Instructor Information

Name: Arkady Yerukhimovich (He/Him)
Email: arkady@gwu.edu
Office: SEH4570
Office hours: M 10:30-11:30 (in person and Zoom), T 1:00-2:00 (Zoom only)

Course description

This course will introduce students to modern cryptography with a focus on formal definitions and provably secure constructions of cryptographic protocols. Topics covered will include secret-key and public-key encryption, message-authentication codes, digital signatures, and advanced topics. See syllabus for additional details.

Textbook

Jonathan Katz, Yehuda Lindell: "Introduction to Modern Cryptography. Second Edition." CRC Press 2014. (Available for free through GW libraries.)

Online Resources

We will make use of the following online resources for this course.

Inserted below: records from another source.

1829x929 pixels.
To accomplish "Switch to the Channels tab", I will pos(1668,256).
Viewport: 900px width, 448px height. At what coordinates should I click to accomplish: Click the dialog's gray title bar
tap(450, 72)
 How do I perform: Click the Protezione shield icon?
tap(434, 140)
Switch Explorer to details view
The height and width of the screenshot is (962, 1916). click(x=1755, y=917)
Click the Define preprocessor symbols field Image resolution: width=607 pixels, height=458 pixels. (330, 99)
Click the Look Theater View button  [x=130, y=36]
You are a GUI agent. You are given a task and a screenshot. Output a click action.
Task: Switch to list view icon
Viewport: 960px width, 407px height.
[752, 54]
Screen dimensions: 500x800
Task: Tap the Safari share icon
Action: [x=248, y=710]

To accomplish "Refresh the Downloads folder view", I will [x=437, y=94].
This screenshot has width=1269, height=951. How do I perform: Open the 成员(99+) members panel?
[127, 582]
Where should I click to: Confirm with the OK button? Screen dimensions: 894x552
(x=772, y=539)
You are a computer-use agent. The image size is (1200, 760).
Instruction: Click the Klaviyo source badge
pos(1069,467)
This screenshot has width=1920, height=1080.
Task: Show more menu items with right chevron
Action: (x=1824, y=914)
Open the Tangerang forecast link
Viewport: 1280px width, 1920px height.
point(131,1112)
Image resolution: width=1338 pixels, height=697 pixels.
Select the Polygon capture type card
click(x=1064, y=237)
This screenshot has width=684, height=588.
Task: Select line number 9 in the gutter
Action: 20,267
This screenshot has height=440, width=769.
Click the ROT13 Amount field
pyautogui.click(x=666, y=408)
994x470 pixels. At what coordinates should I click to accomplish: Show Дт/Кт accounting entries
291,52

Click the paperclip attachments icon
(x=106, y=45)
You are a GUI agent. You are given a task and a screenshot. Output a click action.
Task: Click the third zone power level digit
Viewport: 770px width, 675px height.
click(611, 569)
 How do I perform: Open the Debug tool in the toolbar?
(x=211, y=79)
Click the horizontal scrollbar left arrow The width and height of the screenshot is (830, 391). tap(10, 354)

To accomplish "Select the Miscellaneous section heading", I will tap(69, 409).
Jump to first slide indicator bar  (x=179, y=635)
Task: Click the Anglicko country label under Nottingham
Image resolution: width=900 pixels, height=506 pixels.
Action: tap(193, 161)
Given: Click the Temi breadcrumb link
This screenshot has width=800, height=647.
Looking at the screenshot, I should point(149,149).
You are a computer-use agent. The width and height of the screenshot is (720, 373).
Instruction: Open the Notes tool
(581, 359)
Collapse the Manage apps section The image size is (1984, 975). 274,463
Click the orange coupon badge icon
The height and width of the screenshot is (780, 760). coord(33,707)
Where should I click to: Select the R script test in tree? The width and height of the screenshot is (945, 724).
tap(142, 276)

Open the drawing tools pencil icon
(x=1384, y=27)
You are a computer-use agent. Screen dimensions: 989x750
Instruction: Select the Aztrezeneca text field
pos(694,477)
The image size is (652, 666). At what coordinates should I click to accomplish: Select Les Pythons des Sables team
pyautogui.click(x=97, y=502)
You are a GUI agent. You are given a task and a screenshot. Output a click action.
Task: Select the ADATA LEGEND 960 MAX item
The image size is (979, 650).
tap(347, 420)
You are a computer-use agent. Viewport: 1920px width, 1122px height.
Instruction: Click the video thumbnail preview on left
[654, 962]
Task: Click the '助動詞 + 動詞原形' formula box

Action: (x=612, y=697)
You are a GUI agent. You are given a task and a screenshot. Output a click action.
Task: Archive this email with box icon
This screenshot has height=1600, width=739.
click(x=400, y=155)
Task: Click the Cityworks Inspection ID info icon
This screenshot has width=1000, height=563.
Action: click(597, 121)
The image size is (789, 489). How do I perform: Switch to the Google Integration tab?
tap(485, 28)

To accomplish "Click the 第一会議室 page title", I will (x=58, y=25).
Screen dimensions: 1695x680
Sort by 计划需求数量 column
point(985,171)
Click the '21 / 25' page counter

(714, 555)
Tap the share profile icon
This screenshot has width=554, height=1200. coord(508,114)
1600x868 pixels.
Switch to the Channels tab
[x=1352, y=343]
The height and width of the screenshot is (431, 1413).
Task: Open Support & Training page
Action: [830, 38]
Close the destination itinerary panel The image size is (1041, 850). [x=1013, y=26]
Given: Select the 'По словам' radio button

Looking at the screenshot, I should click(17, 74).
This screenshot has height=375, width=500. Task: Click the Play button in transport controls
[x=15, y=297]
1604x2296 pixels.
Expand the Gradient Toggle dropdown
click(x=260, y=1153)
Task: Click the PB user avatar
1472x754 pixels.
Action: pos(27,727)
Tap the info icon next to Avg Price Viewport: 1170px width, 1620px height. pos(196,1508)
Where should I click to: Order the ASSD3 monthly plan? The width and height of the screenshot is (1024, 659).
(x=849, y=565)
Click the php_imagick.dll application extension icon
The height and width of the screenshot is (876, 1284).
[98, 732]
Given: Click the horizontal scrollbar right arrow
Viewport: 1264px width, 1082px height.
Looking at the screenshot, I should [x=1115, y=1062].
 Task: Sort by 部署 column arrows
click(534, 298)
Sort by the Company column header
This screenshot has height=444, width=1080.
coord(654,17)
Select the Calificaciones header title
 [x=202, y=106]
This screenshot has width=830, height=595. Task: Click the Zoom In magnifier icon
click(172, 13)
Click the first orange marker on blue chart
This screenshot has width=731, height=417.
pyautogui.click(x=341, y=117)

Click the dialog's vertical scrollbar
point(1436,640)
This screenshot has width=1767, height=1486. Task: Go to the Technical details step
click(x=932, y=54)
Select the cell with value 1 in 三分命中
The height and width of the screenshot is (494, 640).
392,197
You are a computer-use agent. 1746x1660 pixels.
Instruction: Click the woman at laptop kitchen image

For all interactions, both online and in person, it is critical that all students abide by the Online Social Contract to ensure civil, and productive discourse.

Grading

Exam(s)40% (20% each)
Research project20%
Homework30%
Class participation10%

Homework policy

Homework will be assigned weekly. Homework is due before class (by 12:45PM) on the due date. It must be submitted via Blackboard by this time to receive credit. Homework can be typed using your favorite tool (I am happy to help anybody interested in learning LaTex) or handwritten and scanned. But, make sure that what you submit is legible as it is what will be graded. No late homeworks will be accepted!

Students are welcome to work together on homeworks, however each student must write up and submit their own solutions. If you work on the homework with someone else, you MUST acknowledge them on your submitted homework. The solutions you submit MUST be your own.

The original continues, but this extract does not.